(The problem):
Quote the material word for word, from the line containing "At what coordinates" through the end of the material, including both of those ends. Leave the pictures out of your answer.

(Extracted material):
┄┄┄┄┄┄┄┄┄┄
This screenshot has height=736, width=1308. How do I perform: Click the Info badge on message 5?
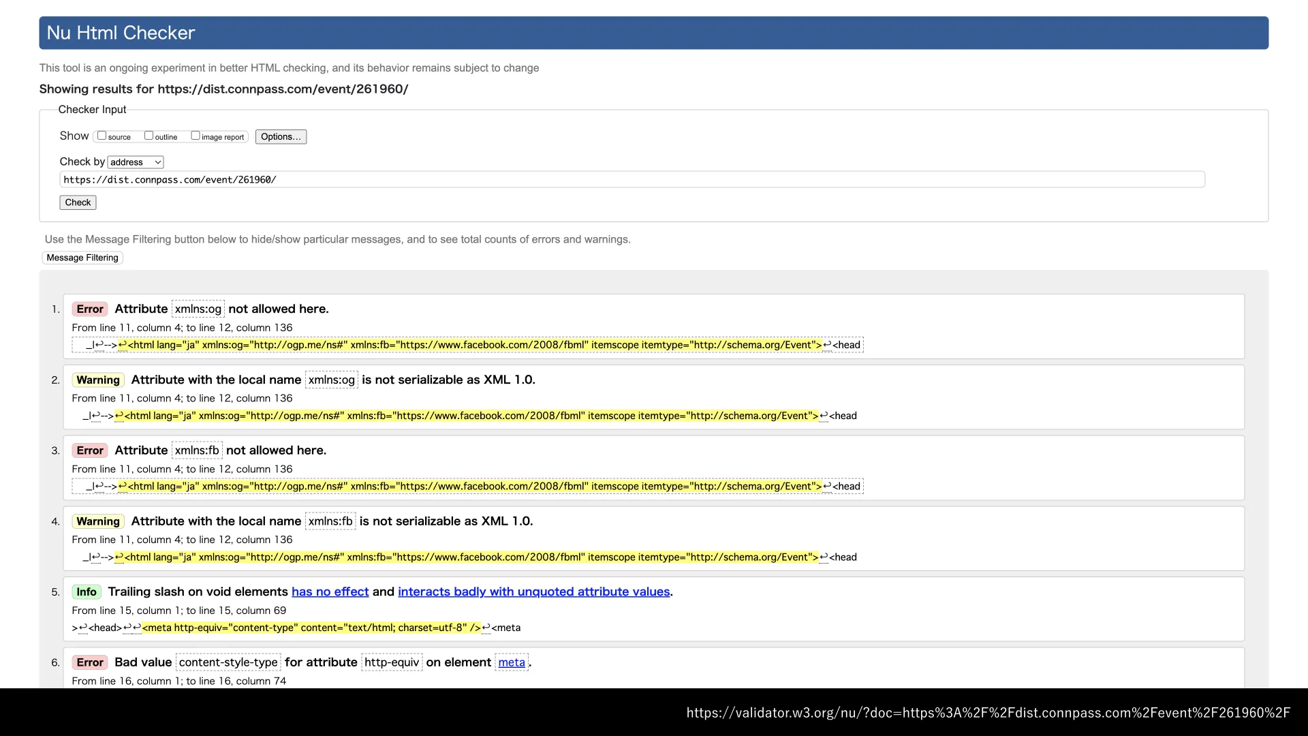87,592
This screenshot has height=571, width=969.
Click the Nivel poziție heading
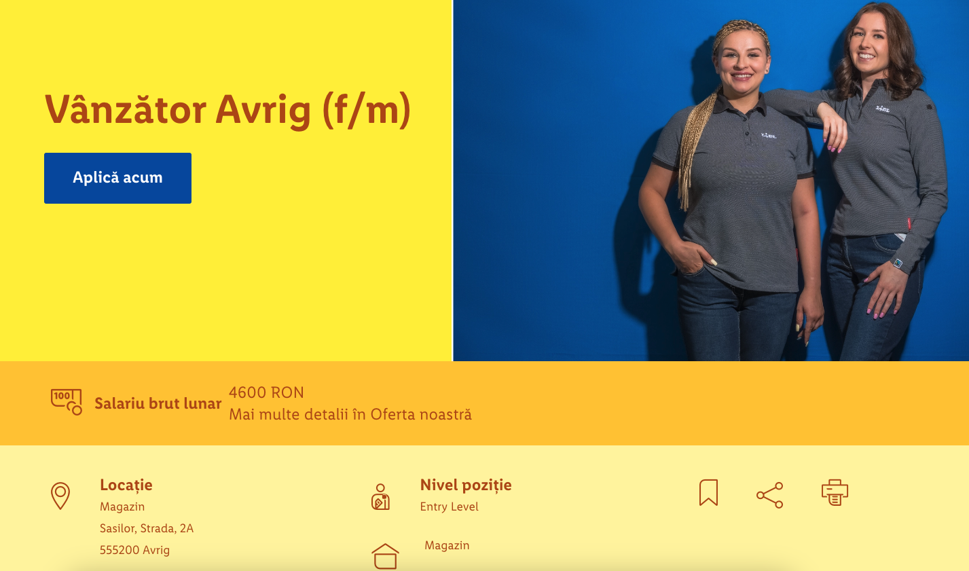point(466,485)
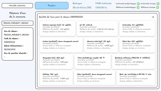This screenshot has height=91, width=161.
Task: Click the Référence chimique green indicator
Action: 157,7
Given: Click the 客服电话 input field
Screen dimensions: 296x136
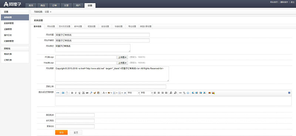Looking at the screenshot, I should pos(75,115).
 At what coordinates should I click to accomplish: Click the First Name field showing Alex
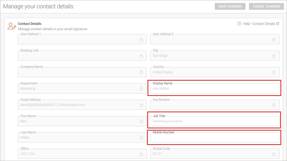tap(78, 121)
┄┄┄┄┄┄┄┄┄┄
(Solved problem):
 At what coordinates should I click to accomplish: Click the First Name field showing Alex
tap(78, 121)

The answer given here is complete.